Berbeda dengan apa yang
terjadi dibarat, dalam tradisi ilmiah Islam filsafat tetap dipertahankan hingga
kini dalam posisi ilmiahnya yang tinggi sebagai sumber atau basis bagi
ilmu-ilmu umum yang biasa kita sebut sebagai sains, yakni cabang-cabang ilmu
yang berkaitan dengan dunia empiris, dunia fisik.
Dalam tradisi Islam,
Filsafat adalah induk dari semua ilmu yang menelaah ilmu rasional (aqliyyah)
seperti metafisika, fisika dan matematika. Adapun ’sains’ dalam tradisi ilmiah
Islam adalah termasuk kedalam kelompok ilmu rasional dibawah ilmu-ilmu fisik,
sehingga mau tidak mau sains harus tetap menginduk kepada filsafat, khususnya
kepada metafisika filsafat. Alih-alih sains dikatakan terlepas dari filsafat
sebagaimana yang disinyalir oleh August Comte, filsafat justru dipandang
sebagai induk dari sains.

**Baris Data:**
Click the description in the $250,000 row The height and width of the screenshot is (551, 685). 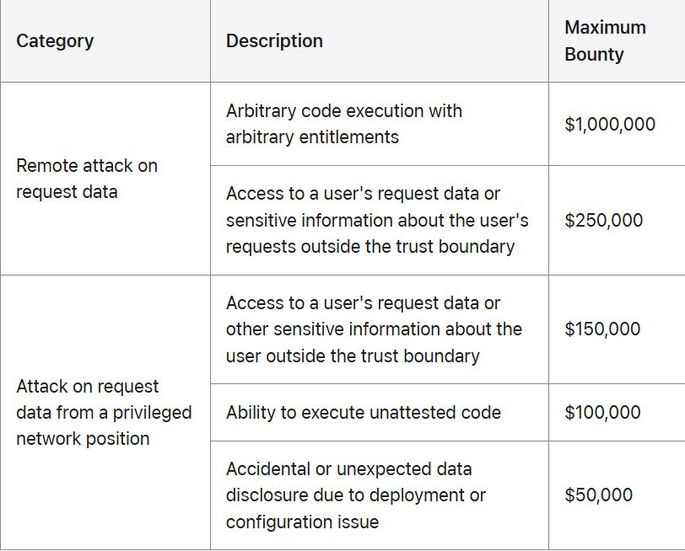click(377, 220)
* * *
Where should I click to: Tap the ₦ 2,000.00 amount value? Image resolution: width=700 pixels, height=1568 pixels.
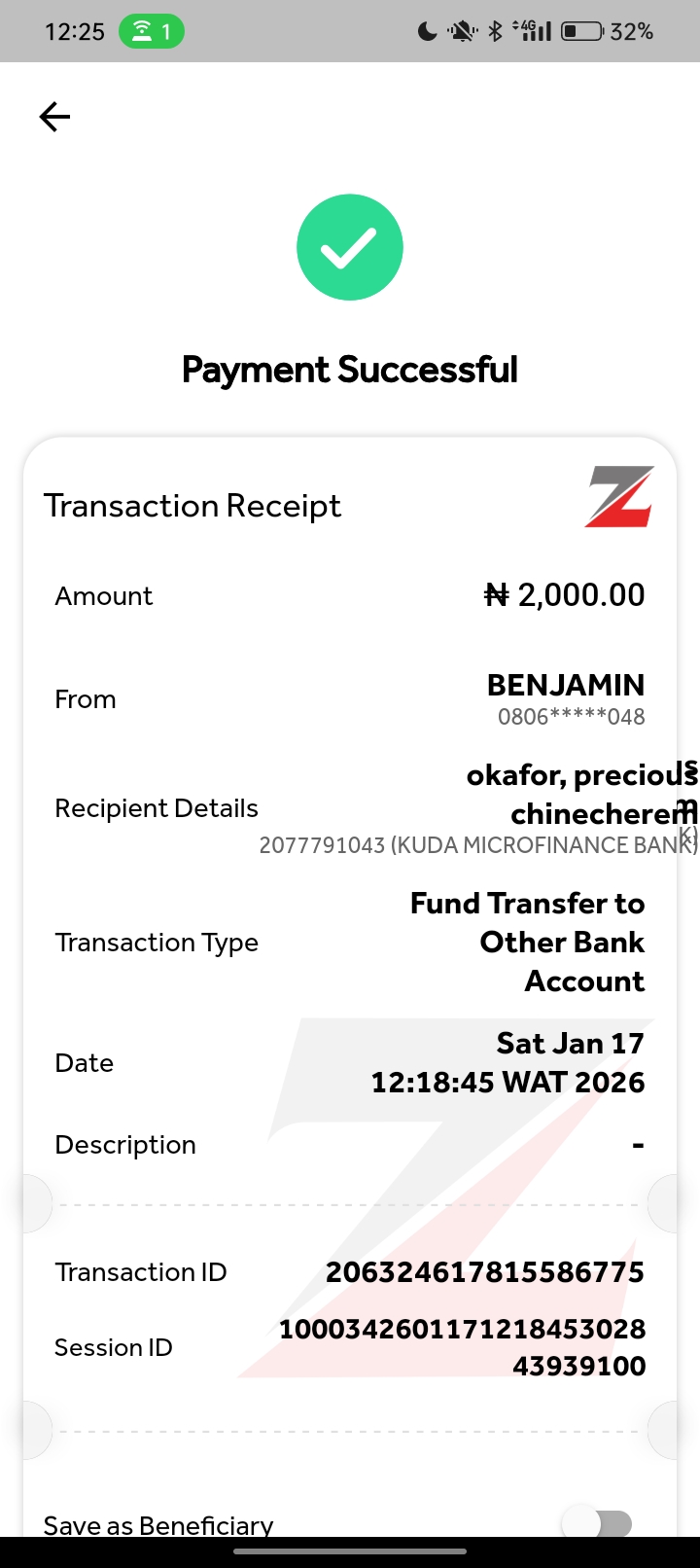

**Daftar Tugas:**
- 1) Menurut teks tentang filsafat dalam tradisi ilmiah Islam, sains termasuk ke dalam kelompok ilmu apa?
- 2) Lanjutkan teks tentang filsafat dalam tradisi ilmiah Islam, mulai setelah kalimat terakhirnya.

**Jawaban Tugas:**
- 1) Sains termasuk ke dalam kelompok ilmu rasional, di bawah ilmu-ilmu fisik.

- 2)
Para Filosof Muslim
memandang bahwa terdapat sumber abadi dan sejati bagi segala apapun yang ada
dijagad raya ini, yang pada gilirannnya akan dijadikan sebagai objek penelitian
ilmiah. Sumber sejati ini penting dibicarakan untuk mengetahui asal usul dari
objek apapun yang akhirnya kita pilih untuk diteliti, tak terkecuali
objek-objek fisik. Tanpa sumber sejati seperti yang disebutkan diatas maka
tidak mungkin ada apapun yang bisa kita jadikan sebagai objek penelitian kita.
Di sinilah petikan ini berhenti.